How do we fix that? What’s the cure? It turns out extensive research on happiness confirms what is probably obvious to many of us even if we don’t act on it.
Help other people.
Spend time with people you love.
Figure out what gets you into a focused state of flow.
Learn new skills.
Embrace gratitude.
Gratitude is the one I struggle with the most oddly. On any given day you’ll probably find me helping people, hanging out with someone I care about, entering a state of flow (happens a lot when I’m writing), or learning new skills even if those skills have no specific usage other than to satisfy my curiosity. But gratitude? That’s a tough one.
I’ve read enough research studies on happiness and contentment to know that gratitude pops up consistently as an important component.
Countless studies have shown that people who value what they have, right now, are often happier people.

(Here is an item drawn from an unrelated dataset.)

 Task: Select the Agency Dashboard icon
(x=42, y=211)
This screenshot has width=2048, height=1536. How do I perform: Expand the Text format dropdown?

Those things magazines, television, advertisements, and social media culture tell us to pursue run counter to what actually makes us happy. Money, popularity, or power will not make us happy. We might get a short-term endorphin rush when we achieve such things, but that rush is extremely short-lived.
Perhaps you know all this. I knew all this before I watched the video. But I forget about this all the time and fall prey yet again to pursuing that which I know won’t truly make me happy.
Pfauth believes we need daily rituals to remind us of what makes us happy. A ritual that Pfauth chose is to write down three things that he’s grateful for and why. I’ve considered undertaking a similar gratitude ritual. I have a friend who posts his gratitude message to himself most days on social media. That’s his ritual. Maybe it would work for me but it’s something I’ve yet to try.
What ritual I do engage in every single day is meditation. Every day, usually first thing in the morning, I meditate for five minutes. Sometimes longer, but always for at least five minutes. Perhaps I can improve this ritual by inserting some gratitude acknowledgement into the mix. Maybe I need to consciously ask myself for what I’m grateful as I’m exiting my fully relaxed meditative state.
Everyone would be better off if they escaped the burnout society. Perhaps you and I will muster the effort to move past burnout into more peace, calm, and engagement with life. But what about everyone else. It’s incumbent upon us to help others do the same.
Personal burnout has societal roots. It’s not just something we’ve created out of thin air. Since burnout results from societal influences, it’s important that we all fight back together to push back against “a society that works towards a place where most people feel overworked and worn out, in which creativity is crushed, and in which we no longer have the time and energy to have great conversations with friends.”
Maybe say no the next time someone asks you to commit your time. Maybe turn off your notifications at the dinner table so you can better connect with others at the table. Maybe you’ll figure out other ways to focus more often on those things that really matter. Then, once you and I figure that out, let’s help our friends, family, and colleagues do the same.